DynaSolidGeo: A Dynamic Benchmark for Genuine Spatial Mathematical Reasoning of VLMs in Solid Geometry
2510.22340v1
cs.AI, cs.CL, cs.CV, cs.LG
2025-10-29
Авторы:
Changti Wu, Shijie Lian, Zihao Liu, Lei Zhang, Laurence Tianruo Yang, Kai Chen
Abstract
Solid geometry problem solving demands spatial mathematical reasoning that
integrates spatial intelligence and symbolic reasoning. However, most existing
multimodal mathematical reasoning benchmarks focus primarily on 2D plane
geometry, rely on static datasets prone to data contamination and memorization,
and evaluate models solely by final answers, overlooking the reasoning process.
To address these limitations, we introduce DynaSolidGeo, the first dynamic
benchmark for evaluating genuine spatial reasoning in Vision-Language Models
(VLMs). Constructed through a semi-automatic annotation pipeline, DynaSolidGeo
contains 503 expert-curated seed questions that can, in principle, dynamically
generate an unbounded number of diverse multimodal text-visual instances.
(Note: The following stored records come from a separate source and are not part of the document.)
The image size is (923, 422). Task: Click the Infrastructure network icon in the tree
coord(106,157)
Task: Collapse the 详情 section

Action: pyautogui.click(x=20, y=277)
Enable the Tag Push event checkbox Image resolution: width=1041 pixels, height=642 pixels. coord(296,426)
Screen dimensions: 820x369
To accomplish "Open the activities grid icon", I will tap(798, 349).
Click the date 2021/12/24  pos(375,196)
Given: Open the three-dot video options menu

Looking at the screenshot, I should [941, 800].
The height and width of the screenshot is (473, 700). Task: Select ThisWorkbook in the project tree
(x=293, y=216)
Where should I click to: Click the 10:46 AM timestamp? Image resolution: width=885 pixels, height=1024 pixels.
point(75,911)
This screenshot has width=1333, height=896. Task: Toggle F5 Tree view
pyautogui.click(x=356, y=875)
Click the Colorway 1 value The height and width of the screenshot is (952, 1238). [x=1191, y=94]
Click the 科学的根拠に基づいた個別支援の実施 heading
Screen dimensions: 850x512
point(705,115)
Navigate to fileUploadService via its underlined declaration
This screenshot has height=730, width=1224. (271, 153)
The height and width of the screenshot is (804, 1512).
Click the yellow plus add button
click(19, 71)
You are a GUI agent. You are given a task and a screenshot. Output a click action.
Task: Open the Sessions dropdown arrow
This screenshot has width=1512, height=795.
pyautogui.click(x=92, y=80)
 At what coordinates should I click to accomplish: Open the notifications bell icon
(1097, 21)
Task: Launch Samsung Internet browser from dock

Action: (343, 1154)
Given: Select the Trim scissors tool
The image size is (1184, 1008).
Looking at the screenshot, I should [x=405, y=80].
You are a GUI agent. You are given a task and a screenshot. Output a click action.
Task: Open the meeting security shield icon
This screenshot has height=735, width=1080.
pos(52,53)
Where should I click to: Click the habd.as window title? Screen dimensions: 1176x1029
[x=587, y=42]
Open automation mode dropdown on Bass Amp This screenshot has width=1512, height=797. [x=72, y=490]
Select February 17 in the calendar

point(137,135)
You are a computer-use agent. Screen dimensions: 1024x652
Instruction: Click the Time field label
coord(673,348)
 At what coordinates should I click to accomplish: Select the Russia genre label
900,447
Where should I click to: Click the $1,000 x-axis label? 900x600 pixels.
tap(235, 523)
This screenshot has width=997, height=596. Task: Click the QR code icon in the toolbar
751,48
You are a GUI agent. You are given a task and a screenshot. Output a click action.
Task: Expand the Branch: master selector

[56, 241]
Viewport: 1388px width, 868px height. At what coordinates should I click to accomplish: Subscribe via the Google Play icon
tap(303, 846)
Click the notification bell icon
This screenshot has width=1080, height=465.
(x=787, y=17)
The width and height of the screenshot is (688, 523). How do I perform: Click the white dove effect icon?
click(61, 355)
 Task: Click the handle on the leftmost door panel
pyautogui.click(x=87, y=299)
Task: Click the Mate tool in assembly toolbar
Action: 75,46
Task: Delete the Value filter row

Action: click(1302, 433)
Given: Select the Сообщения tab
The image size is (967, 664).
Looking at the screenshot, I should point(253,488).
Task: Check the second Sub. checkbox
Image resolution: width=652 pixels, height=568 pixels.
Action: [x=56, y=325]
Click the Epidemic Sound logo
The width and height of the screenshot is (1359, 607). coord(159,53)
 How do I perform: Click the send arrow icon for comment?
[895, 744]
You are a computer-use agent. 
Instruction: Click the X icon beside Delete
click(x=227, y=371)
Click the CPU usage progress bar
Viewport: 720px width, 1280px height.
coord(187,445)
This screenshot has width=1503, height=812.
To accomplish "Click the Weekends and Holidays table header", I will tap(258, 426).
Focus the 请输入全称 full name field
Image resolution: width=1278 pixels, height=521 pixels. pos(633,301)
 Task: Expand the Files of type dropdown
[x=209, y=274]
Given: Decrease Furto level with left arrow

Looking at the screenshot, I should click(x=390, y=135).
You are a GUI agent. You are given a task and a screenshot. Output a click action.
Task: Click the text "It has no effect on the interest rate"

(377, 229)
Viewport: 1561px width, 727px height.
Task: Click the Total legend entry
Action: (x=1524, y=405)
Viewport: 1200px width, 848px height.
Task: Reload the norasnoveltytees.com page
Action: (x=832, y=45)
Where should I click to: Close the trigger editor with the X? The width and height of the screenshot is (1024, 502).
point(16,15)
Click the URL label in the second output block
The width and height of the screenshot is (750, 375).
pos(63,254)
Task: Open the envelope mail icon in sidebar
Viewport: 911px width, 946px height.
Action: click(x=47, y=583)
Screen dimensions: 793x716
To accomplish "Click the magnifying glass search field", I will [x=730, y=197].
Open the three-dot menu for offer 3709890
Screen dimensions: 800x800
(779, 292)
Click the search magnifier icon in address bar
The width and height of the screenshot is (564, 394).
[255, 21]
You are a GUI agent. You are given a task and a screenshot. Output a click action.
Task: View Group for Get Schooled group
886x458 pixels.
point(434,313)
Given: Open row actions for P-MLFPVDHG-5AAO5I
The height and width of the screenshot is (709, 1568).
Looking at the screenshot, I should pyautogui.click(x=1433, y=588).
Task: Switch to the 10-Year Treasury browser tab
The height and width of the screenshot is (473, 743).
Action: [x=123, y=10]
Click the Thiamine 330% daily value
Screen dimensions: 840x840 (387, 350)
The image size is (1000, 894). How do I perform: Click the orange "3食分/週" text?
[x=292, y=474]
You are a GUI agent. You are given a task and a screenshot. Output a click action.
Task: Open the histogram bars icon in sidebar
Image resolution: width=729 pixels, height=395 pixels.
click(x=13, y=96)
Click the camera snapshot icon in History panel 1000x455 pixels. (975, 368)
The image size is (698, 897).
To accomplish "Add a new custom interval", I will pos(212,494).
Beyond answer accuracy, we incorporate process evaluation based on
expert-annotated reasoning chains to measure logical validity and causal
coherence. Experiments across representative open-source and closed-source VLMs
reveal large performance gaps, severe degradation in dynamic settings, and poor
performance on tasks requiring high-level spatial intelligence, such as mental
rotation and visualization. The code and dataset are available at
\href{https://zgca-ai4edu.github.io/DynaSolidGeo/}{DynaSolidGeo}.